The Evening Leader

To Your Good Health

- Dr. Keith Roach, M.D.

DEAR DR. ROACH: My doctor said that an ultrasound and blood tests show that I have fatty liver. I drink wine and a beer occasional­ly. What is fatty liver? How did I get it, and what can I do about it? — E.M.

ANSWER: Fatty liver is a catchall term for abnormal fat deposition­s in the liver. These can come about in people with heavy alcohol use: Only about 1% of people who have two to four drinks per day will develop alcoholic fatty liver disease, but 6% of those who have eight drinks per day will.

For nondrinker­s, or people who drink only occasional­ly, the major risks are older age, diabetes, being male and being overweight or obese, especially when the weight is predominan­tly around the abdomen. Nonalcohol­ic fatty liver disease is extremely prevalent in the United States: 10% to 46% of people have it. It is now among the leading causes of cirrhosis in the U.S.

The major treatments for nonalcohol­ic fatty liver disease are lifestyle changes. Alcohol abstinence is recommende­d, even modest alcohol use like you. If you are overweight, weight loss is the primary treatment. One authority recommends a goal of 5% to 7% of body weight (so, 10-14 pounds if you weigh 200 pounds, for example). Regular physical activity was found to reduce overall mortality rates in people with NAFLD as well, independen­t of the effect on body weight.

Because viral hepatitis can be much more severe in a person with fatty liver, you should be sure you are immune to hepatitis A and hepatitis B (your doctor can do blood tests to be certain, and can give the appropriat­e vaccines if you are not immune). If you have diabetes, careful control of diabetes is essential. Because people with NAFLD are at increased risk of heart disease, other risk factors, especially blood pressure and cholestero­l levels, should be more aggressive­ly treated, including with medication therapy if lifestyle changes are not enough.

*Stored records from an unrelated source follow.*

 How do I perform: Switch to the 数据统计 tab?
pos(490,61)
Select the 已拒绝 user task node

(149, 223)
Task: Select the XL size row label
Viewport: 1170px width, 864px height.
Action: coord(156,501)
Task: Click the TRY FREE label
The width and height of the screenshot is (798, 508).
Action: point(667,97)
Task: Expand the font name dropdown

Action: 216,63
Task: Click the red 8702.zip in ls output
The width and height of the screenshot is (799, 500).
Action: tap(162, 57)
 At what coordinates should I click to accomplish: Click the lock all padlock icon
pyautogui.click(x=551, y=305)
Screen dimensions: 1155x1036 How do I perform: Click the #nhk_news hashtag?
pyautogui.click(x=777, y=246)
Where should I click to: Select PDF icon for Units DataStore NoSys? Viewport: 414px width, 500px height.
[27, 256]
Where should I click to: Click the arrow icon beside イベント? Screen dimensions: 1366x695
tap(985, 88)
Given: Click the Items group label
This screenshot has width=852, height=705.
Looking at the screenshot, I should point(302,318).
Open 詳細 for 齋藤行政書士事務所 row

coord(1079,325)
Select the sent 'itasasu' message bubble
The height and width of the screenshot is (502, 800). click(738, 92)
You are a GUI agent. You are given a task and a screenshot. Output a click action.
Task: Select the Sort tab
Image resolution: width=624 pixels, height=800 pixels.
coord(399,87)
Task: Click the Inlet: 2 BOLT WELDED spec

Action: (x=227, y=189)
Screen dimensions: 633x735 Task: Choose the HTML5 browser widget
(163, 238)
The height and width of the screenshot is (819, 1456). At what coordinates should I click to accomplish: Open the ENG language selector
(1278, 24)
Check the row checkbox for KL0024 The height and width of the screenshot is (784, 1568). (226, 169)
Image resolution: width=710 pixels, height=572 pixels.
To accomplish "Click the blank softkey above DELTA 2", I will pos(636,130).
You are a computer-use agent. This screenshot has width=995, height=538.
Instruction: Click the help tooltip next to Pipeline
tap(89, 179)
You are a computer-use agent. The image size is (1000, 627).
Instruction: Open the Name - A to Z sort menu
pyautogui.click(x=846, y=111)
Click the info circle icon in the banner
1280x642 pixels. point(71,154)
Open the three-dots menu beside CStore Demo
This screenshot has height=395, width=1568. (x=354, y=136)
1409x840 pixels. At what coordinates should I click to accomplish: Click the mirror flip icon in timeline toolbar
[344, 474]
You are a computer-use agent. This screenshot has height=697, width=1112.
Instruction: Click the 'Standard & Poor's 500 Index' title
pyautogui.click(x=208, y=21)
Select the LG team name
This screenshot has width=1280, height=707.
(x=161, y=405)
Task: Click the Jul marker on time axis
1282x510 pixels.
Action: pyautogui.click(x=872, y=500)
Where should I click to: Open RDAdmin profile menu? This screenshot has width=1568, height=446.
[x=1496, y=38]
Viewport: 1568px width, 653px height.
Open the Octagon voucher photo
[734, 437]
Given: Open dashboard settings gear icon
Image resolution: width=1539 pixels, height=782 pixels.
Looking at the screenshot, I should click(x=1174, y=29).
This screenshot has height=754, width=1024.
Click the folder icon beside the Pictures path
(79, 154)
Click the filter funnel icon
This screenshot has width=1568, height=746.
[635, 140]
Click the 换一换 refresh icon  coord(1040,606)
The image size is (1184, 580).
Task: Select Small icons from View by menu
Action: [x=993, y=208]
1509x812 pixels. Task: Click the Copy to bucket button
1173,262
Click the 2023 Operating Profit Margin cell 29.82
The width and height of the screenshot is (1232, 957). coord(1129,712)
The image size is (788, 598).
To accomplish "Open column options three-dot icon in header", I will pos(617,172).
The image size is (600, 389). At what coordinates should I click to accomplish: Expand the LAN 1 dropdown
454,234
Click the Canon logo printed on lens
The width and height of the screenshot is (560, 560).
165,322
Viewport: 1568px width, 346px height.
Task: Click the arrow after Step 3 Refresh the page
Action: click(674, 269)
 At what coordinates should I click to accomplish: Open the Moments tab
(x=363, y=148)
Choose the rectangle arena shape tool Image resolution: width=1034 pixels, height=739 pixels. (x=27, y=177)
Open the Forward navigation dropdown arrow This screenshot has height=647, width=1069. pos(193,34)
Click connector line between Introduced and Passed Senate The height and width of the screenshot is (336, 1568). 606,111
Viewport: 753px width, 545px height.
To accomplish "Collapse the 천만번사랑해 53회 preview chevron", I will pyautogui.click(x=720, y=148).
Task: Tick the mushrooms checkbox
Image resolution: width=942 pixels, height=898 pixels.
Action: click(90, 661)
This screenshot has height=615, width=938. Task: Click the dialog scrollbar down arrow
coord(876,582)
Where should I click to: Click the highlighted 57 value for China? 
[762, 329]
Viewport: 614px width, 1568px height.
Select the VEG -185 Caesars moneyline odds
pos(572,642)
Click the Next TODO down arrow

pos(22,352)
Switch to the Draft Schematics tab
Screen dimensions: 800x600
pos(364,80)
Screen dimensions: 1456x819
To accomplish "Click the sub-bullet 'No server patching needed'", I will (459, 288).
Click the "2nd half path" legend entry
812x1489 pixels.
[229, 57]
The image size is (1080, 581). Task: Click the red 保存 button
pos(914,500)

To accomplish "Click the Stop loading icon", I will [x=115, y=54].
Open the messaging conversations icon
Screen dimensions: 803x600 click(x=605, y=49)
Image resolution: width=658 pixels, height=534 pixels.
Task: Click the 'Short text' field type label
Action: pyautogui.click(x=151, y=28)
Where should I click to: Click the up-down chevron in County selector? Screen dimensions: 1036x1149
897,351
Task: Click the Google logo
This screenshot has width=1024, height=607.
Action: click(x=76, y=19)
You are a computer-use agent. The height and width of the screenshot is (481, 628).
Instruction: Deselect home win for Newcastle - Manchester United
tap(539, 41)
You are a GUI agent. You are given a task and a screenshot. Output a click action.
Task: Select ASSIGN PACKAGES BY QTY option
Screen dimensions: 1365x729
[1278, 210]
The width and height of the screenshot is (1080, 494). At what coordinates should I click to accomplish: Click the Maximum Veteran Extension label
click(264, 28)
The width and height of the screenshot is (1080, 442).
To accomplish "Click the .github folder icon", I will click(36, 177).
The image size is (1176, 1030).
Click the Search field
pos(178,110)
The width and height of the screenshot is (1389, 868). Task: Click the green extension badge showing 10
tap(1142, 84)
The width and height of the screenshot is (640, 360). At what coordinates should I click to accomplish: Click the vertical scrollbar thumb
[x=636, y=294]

DEAR DR. ROACH: This is a general question about vaccine reactions. My husband and I both recently had influenza vaccines and shingles second vaccine. Neither of us had a reaction other than a red spot where the injections were done. Does this mean that they weren’t effective? We’re both over 75 and wonder how strong our immune systems are. Should there have been some reaction? — J.D.

ANSWER: Both the flu vaccine and the shingles vaccine are effective at reducing risk of developing their respective diseases, although neither of them is perfect. Last year, the flu vaccine was about 45% effective overall, while Shingrix (the new two-shot vaccine) has greater than 90% effectiven­ess in protecting against shingles, even in people in their 70s.

A vaccine reaction within the first 24 hours often relates to the body’s response to the preservati­ves and stabilizer­s in the vaccine. A lack of reaction to the vaccine does not mean that your body isn’t responding to the key portion of the vaccine, the part that gives immunity to the virus. You should still be protected.